- Work required
Filter the entries down to the lines holding "will", then copy those lines.
╔══
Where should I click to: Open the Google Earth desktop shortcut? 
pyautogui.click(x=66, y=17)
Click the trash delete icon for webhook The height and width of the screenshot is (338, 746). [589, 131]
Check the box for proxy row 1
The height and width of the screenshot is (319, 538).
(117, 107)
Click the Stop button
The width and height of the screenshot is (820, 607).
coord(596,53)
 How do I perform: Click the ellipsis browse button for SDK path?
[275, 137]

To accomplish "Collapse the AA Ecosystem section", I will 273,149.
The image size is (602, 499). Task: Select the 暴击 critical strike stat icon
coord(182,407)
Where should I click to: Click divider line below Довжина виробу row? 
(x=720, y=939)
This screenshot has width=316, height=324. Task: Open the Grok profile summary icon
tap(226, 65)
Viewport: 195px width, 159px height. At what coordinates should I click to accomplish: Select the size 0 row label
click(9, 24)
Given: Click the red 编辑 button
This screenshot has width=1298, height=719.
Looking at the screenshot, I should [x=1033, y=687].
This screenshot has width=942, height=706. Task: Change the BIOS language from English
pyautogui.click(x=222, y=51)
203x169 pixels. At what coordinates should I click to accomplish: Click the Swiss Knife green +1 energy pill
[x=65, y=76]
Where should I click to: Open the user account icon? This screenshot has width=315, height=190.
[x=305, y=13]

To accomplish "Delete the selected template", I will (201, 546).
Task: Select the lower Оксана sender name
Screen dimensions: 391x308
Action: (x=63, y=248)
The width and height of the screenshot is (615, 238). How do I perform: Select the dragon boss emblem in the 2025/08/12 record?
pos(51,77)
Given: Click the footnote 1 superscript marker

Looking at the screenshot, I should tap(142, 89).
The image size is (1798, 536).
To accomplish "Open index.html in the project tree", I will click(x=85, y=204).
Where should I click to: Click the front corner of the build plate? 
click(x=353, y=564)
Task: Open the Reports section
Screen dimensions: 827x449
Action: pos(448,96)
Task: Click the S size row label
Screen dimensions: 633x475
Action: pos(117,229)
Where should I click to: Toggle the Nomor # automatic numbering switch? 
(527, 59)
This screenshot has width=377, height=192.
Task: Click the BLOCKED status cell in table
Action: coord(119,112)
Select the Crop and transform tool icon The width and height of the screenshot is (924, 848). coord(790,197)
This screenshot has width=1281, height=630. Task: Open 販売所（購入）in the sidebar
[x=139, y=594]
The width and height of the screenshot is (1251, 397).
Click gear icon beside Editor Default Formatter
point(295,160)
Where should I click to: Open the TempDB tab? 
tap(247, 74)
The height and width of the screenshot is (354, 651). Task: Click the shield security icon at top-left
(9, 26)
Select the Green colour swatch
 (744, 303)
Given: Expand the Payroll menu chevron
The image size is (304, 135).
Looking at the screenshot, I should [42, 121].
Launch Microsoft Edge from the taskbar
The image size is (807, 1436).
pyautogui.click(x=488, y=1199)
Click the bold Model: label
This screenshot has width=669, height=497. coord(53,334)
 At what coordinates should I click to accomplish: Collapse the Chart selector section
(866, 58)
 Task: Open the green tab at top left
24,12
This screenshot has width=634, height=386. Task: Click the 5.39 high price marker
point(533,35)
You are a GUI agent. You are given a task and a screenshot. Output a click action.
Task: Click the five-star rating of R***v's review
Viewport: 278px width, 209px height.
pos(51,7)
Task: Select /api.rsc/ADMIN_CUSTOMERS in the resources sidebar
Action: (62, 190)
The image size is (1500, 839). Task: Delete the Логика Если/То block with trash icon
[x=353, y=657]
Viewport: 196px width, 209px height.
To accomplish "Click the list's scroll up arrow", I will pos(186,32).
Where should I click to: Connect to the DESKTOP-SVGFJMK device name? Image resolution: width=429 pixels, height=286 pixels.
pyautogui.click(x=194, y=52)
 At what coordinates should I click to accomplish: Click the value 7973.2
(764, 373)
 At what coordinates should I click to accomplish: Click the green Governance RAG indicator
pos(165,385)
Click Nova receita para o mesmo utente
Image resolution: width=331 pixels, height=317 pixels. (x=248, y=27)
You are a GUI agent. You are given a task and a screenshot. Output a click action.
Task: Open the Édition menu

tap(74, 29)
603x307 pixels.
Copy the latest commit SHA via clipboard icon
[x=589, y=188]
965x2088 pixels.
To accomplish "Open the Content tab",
╚══
- Your response
To accomplish "Collapse the AA Ecosystem section", I will 273,149.
To accomplish "Delete the selected template", I will (201, 546).
To accomplish "Open index.html in the project tree", I will click(x=85, y=204).
To accomplish "Click the list's scroll up arrow", I will pos(186,32).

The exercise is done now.